Sure there is - I don't have a commute and can start dinner on time.


Are you really still currently treating your anxiety/depression? Therapy and meds? If you’ve slacked off, you need to reach out to your team and schedule a therapy session to make a plan to be less lonely, and maybe to see if this dosage is right for your needs at the current time.

You’re being contrary, negative, defeatist, and you’re making lots of excuses why you can’t change. If that’s the real you, okay, but if that’s not who you are, start taking care of yourself so you can feel better. No one else can do it for you. You sound like you’re in a really bad place and it would be a shame if you start pushing people further away.



No, I think this is just how I am. I admit I let people run all over me so I don't bother them and get in their way, so it's very difficult to find a solution to things that works for ME, because it usually means it doesn't work for the other person. Therapy hasn't helped with that.


So what do you want? Do you want to pull yourself up to an enjoyable state, pull him down into unhappiness too, or keep things how they are and vent here but not change? I’m sure that sounds sarcastic but it’s a real question. It’s just that when people post, they’re usually looking for solutions, but sometimes it’s more about venting than changing. It’ll help people know how to respond if we know your goals.


I want to find a way to be happy in a life that isn't what I would have chosen had I known, I suppose.
Anonymous
Why did you marry this guy? Were you not thinking straight? or Did you marry for money?
Anonymous
Anonymous wrote:
Anonymous wrote:
Anonymous wrote:
Anonymous wrote:
Anonymous wrote:
Anonymous wrote:OP if you don't want to cook dinner every night (you said you want to eat food that somebody else makes), tell your DH that it isn't working for you and, going forward, you will cook 3-4 nights a week and the other nights he either cooks or takes you out. There is no reason - none, zero - you should be doing all the cooking when you both work.


Sure there is - I don't have a commute and can start dinner on time.

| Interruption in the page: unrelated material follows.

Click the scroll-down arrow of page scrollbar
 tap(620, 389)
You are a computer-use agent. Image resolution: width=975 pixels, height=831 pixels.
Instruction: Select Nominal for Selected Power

Are you really still currently treating your anxiety/depression? Therapy and meds? If you’ve slacked off, you need to reach out to your team and schedule a therapy session to make a plan to be less lonely, and maybe to see if this dosage is right for your needs at the current time.

You’re being contrary, negative, defeatist, and you’re making lots of excuses why you can’t change. If that’s the real you, okay, but if that’s not who you are, start taking care of yourself so you can feel better. No one else can do it for you. You sound like you’re in a really bad place and it would be a shame if you start pushing people further away.



No, I think this is just how I am. I admit I let people run all over me so I don't bother them and get in their way, so it's very difficult to find a solution to things that works for ME, because it usually means it doesn't work for the other person. Therapy hasn't helped with that.


So what do you want? Do you want to pull yourself up to an enjoyable state, pull him down into unhappiness too, or keep things how they are and vent here but not change? I’m sure that sounds sarcastic but it’s a real question. It’s just that when people post, they’re usually looking for solutions, but sometimes it’s more about venting than changing. It’ll help people know how to respond if we know your goals.


I want to find a way to be happy in a life that isn't what I would have chosen had I known, I suppose.


It sounds like it’s going to be hard to be happy the way things are, so you have to change things. Personally I’d start with a different job and/or a divorce.
Anonymous
He is dating another woman!! Please let that man cheat in peace
Anonymous
Anonymous wrote:Why did you marry this guy? Were you not thinking straight? or Did you marry for money?


I loved him and had no idea it would be as isolating as it is.